Also doch: Wer die Schweiz geschlagen hat, ist auf gutem Weg, Weltmeister zu werden. Nach ihrem Sieg gegen die Holländer kämpfen die Argentinier wieder wie zuletzt vor 24 Jahren um den WM-Titel, abermals gegen Deutschland.
Die Selección hat in keinem der bisherigen Spiele brilliert, aber stets gesiegt, mit Einsatz, Disziplin und auch etwas Glück. Oder ein bisschen Hilfe von oben, wie viele mehr oder weniger kirchentreue Argentinos glauben. Papst Franziskus ist schliesslich Argentinier und bekennender Fussballfan. Auf seine Unterstützung bauen sie auch im Endspiel, sind sich allerdings bewusst, dass auch die Deutschen ihren Papst haben. Benedikt XVI. hat sich zwar auf das Altenteil zurückgezogen, dürfte aber nichtsdestotrotz weiterhin ebenfalls einen guten Draht zum Allmächtigen haben.
Es muss nicht immer Messi sein
Etwas mehr Spektakel hätte man von den Argentiniern auf ihrem nicht allzu schwierigen Vormarsch in den Final schon erwarten dürfen, spielt in ihrer Mannschaft doch der weltbeste Kicker. Aber Lionel Messi hat bislang an der WM nicht gezeigt, was wirklich in ihm steckt. Auffälligste Figur der Selección war nicht er, sondern Javier Mascherano. Der 30-jährige Mittelfeldspieler rackerte sich ab wie kein Zweiter in seinem Team. Er stopfte Löcher in der Abwehr, trieb seine Kollegen immer wieder an und bewahrte auch in kritischen Situationen den Überblick. Bei ihm spürte man viel deutlicher, dass er Weltmeister werden möchte als bei Superstar Messi.
Im Endspiel gegen Deutschland sind die Argentinier nicht die Favoriten. Aber selbst wenn sie dort verlieren, haben sie zumindest ihr zweitwichtigstes Ziel erreicht: Sie stehen auf jeden Fall besser da als ihr ewiger Erzrivale Brasilien, der im Halbfinal gegen die deutsche Nationalmannschaft eine niederschmetternde Abfuhr einstecken musste. Es überrascht deshalb nicht, dass nach dem Sieg ihres Teams gegen Holland argentinische Fans landauf und landab nicht bloss Jubelgesänge auf ihre Selección anstimmten, sondern auch Spottgesänge auf die kläglich gescheiterten Brasilianer. Umgekehrt wäre es genauso gewesen.

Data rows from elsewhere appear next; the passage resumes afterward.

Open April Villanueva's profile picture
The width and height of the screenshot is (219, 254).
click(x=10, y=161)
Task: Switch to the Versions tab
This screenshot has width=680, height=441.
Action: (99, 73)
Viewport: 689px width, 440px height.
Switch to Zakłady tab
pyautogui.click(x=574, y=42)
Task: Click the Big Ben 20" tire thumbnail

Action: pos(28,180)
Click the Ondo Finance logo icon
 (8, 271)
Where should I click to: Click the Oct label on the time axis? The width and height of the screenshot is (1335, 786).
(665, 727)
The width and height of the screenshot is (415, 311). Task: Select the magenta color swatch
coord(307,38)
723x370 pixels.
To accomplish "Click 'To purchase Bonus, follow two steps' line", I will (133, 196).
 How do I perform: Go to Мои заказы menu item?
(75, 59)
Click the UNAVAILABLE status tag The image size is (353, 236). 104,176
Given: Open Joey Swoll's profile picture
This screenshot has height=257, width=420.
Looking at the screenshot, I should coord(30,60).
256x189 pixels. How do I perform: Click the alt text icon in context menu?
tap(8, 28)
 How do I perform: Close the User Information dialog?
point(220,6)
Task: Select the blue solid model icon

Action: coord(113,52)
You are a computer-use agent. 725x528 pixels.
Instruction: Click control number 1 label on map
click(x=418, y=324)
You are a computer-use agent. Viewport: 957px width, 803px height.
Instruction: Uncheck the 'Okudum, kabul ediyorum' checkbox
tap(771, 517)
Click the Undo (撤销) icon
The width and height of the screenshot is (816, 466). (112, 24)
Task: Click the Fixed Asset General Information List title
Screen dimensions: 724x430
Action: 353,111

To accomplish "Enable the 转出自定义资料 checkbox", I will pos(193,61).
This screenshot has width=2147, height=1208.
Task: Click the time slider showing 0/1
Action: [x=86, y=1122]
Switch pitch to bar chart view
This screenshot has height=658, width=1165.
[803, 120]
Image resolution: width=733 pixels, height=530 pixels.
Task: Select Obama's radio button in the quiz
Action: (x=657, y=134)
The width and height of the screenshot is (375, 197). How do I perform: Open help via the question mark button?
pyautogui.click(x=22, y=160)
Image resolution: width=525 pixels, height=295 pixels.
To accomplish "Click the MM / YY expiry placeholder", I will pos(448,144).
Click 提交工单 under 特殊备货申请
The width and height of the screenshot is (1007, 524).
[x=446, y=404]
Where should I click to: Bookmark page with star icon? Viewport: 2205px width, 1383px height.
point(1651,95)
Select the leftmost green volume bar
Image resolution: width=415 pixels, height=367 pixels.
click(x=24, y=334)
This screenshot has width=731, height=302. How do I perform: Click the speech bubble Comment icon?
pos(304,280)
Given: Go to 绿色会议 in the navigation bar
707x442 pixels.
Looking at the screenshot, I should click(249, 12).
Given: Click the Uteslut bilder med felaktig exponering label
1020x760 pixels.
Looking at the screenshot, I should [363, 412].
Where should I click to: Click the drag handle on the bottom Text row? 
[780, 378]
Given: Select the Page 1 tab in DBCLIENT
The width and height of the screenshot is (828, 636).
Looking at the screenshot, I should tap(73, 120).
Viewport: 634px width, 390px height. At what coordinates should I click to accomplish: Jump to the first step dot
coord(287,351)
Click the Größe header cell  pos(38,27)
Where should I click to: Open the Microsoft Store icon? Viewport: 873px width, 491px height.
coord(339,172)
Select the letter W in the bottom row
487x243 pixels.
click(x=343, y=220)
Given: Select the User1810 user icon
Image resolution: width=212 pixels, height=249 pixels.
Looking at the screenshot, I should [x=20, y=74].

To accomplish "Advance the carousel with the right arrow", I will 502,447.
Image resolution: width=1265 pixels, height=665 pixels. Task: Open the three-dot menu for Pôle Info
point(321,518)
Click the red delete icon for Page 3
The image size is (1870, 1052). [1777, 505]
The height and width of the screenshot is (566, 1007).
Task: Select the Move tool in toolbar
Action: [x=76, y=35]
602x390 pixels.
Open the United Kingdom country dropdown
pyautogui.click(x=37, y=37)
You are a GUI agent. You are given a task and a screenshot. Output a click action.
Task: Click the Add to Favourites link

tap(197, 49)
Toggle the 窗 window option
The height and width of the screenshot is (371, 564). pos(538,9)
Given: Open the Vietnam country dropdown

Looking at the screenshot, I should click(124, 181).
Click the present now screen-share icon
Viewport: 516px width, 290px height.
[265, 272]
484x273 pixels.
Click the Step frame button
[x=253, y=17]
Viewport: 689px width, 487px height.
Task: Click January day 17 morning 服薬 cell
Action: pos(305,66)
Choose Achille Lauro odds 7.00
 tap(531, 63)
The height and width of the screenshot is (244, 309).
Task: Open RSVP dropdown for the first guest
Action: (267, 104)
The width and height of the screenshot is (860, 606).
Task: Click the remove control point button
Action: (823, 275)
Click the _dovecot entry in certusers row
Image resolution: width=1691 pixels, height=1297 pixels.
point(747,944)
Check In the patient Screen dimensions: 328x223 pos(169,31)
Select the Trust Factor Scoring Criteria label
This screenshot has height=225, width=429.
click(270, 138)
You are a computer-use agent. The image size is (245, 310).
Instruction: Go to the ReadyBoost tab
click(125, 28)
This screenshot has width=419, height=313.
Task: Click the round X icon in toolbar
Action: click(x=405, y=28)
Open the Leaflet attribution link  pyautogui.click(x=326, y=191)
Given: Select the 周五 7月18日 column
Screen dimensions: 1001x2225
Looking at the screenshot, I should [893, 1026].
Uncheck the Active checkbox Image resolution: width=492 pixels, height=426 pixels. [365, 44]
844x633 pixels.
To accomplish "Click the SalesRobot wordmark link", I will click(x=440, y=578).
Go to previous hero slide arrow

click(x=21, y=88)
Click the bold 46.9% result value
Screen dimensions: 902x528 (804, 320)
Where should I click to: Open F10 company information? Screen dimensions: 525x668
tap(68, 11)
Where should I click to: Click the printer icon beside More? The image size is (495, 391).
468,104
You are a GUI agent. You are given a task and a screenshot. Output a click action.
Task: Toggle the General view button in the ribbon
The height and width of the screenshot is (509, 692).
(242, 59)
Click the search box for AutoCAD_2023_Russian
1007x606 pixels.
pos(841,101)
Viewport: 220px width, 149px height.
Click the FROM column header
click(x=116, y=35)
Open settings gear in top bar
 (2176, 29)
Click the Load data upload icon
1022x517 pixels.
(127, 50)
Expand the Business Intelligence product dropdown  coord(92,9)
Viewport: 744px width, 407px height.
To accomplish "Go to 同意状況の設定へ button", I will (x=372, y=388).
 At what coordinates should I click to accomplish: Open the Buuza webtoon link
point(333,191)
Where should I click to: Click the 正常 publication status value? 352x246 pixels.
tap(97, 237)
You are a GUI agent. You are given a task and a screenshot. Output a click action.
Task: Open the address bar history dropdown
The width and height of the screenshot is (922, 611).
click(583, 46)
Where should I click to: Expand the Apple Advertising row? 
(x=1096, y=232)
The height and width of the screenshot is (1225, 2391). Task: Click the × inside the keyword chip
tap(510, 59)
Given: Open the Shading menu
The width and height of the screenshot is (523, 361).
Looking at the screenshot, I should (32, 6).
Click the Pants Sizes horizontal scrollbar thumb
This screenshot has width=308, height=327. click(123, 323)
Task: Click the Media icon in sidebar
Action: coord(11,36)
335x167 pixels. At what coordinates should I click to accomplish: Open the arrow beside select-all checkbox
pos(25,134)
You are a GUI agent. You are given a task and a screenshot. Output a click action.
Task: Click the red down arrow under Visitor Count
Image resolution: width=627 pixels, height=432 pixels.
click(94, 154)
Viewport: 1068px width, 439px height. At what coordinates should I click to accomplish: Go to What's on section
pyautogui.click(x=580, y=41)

Die brasilianischen Fussballer standen unter einem gewaltigen Erwartungsdruck, an dem sie fast nur scheitern konnten. Nachdem es den Brasilianern gelungen war, die WM ins eigene Land zu holen und der Staat Milliarden in dieses Mega-Ereignis investiert hatte, musste der sechste Titel unbedingt her. Er sollte nicht bloss bestätigten, dass Brasilien die besten Fussballer der Welt hat, sondern auch endgültig eine Wunde schliessen, die manchen brasilianischen Fussballfan immer noch schmerzt, obwohl sie von einer weit zurückliegenden Niederlage herrührt: Damals, 1950, fand die WM ebenfalls in Südamerikas grösstem Land statt, und die Brasilianer verloren im Final zum Entsetzen der ganzen Nation gegen Uruguay mit 2:1.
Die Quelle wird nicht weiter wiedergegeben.